Collaboration avec la HEAD
Comme chacun le sait, les hautes écoles comme la HEAD (Haute Ecole d’art et de Design) à Genève ou l’ECAL (Ecole Cantonale d’Art Lausanne), à Lausanne, forment toutes deux aux niveaux bachelor et master. Ces études sont moins «pratiques» et plus «conceptuelles» et, parfois, encore plus éloignées de la réalité du «day to day business». La Fondation, en collaboration avec la Head et son département de «design contemporain» met en situation professionnelle les étudiant(e)s. Une cliente se présente avec une pièce ancienne ou qui ne lui plaît plus et un binôme doit proposer une réalisation au design contemporain et innovant mais qui doit correspondre au goût de la cliente. La pièce doit être portable et, bien sûr, réalisable. L’originalité n’est pas l’unique but de la transformation, le binôme étudiant doit conserver tout ou partie des pierres qui figurent sur le bijou à modifier et … un devis doit être proposé. Cela implique de nombreuses questions pour mieux cerner la cliente, ses goûts, ses désirs et parfois de nombreuses explications pour démontrer les possibilités ou les prix des différentes propositions.
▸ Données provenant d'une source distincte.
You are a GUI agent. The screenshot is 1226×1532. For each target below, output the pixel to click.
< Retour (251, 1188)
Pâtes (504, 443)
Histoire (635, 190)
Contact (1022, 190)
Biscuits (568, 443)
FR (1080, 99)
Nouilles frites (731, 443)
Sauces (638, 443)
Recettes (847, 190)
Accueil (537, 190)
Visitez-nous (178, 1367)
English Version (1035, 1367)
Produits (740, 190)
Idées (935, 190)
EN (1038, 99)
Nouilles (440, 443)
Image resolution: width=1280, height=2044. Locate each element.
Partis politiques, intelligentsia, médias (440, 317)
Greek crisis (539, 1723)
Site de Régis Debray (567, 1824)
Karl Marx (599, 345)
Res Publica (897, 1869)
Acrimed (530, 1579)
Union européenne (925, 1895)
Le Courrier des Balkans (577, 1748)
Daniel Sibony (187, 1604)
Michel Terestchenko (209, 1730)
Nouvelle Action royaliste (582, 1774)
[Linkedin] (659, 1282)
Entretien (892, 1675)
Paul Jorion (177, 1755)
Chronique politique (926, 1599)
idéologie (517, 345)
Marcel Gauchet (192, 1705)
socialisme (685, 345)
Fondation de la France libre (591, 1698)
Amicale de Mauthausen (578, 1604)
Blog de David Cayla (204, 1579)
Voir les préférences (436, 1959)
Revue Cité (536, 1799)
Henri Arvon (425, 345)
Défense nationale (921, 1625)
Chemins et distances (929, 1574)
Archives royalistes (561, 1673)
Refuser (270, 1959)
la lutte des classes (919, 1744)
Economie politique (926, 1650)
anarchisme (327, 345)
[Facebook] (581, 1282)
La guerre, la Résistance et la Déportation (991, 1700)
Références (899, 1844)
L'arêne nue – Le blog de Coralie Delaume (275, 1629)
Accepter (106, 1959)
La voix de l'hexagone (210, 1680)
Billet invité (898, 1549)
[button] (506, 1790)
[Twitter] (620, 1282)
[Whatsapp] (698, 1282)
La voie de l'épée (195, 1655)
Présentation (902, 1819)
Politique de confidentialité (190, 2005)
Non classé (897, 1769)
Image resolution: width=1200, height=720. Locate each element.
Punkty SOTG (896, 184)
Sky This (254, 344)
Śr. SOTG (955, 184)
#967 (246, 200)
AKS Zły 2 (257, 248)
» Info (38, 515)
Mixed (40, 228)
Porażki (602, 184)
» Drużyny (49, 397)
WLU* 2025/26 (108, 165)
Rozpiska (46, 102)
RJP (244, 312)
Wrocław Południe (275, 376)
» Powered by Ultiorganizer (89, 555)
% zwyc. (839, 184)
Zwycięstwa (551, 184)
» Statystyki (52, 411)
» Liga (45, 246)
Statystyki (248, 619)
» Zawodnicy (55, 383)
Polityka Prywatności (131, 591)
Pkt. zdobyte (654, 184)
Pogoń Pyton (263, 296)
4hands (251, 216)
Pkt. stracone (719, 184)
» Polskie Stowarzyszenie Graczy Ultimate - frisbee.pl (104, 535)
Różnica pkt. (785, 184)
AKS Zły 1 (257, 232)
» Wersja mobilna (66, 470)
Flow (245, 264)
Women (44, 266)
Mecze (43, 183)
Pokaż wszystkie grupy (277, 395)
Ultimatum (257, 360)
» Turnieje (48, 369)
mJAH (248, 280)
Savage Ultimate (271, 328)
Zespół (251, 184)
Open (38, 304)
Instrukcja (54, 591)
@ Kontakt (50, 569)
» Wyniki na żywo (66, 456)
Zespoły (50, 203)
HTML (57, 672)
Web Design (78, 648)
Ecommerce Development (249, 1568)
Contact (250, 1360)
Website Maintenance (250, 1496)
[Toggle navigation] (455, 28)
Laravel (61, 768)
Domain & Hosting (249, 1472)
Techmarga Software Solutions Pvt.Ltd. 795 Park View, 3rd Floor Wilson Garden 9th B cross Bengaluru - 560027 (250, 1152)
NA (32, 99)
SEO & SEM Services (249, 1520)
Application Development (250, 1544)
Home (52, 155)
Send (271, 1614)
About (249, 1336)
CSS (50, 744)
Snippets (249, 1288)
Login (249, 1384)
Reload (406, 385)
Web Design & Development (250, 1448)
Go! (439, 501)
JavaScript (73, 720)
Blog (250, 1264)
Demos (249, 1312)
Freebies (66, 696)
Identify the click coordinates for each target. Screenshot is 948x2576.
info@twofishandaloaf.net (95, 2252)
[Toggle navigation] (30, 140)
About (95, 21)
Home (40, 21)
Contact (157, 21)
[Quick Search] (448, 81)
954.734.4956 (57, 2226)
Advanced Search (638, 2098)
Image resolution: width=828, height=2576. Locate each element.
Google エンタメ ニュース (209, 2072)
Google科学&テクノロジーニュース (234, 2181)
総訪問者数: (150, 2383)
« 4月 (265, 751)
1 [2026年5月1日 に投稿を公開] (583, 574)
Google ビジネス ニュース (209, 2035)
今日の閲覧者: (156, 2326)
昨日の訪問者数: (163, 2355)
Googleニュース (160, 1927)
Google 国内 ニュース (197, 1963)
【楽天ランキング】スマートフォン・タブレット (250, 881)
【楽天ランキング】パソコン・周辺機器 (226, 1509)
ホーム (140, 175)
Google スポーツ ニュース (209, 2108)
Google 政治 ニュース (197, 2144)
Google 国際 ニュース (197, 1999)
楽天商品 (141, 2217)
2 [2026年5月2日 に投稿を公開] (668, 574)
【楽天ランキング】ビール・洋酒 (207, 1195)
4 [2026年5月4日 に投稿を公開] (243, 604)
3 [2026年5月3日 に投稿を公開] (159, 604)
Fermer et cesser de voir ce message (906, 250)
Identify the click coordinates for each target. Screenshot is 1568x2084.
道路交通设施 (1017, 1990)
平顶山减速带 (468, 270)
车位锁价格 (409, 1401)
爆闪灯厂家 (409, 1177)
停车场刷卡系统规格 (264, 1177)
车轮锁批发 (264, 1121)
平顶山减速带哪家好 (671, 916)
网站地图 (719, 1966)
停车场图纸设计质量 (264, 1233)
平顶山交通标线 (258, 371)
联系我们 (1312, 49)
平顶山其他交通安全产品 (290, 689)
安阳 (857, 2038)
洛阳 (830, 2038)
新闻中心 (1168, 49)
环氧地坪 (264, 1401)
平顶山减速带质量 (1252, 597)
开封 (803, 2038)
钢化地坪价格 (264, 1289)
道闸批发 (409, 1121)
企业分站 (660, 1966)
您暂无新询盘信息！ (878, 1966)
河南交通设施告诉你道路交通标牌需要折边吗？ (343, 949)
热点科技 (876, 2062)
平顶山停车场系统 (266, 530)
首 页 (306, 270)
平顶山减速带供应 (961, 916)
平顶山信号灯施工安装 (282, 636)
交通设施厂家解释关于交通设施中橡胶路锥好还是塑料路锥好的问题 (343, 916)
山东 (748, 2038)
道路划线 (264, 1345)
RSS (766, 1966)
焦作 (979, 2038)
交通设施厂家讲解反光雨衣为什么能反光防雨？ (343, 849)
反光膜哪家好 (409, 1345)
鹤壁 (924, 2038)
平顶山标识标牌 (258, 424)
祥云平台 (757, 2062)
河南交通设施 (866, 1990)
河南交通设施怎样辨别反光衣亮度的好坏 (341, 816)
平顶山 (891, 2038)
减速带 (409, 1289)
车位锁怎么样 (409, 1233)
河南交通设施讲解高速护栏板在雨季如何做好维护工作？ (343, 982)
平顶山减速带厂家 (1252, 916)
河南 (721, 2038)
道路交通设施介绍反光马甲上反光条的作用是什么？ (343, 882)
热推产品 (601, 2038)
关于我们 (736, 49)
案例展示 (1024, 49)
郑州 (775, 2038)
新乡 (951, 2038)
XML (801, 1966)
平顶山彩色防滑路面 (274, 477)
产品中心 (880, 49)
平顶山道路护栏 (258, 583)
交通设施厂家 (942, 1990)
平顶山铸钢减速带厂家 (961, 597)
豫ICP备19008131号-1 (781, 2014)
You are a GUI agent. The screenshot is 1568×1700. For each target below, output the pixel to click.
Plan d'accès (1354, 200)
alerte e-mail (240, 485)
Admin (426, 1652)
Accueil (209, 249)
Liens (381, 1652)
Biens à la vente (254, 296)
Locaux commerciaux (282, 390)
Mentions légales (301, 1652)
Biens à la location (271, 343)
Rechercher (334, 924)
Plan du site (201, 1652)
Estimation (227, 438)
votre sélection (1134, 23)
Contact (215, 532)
Le «jury» est composé d’un membre du corps professoral de la HEAD et d’un membre de la Fondation.
Durant la prochaine session de GemGenève, au mois de mai, toutes les écoles mentionnées plus haut, à l’exception de l’ECAL, ainsi que de nombreux spécialistes des professions de la bijouterie et Christine Horovitz seront présents sur le salon et répondront à toutes vos demandes.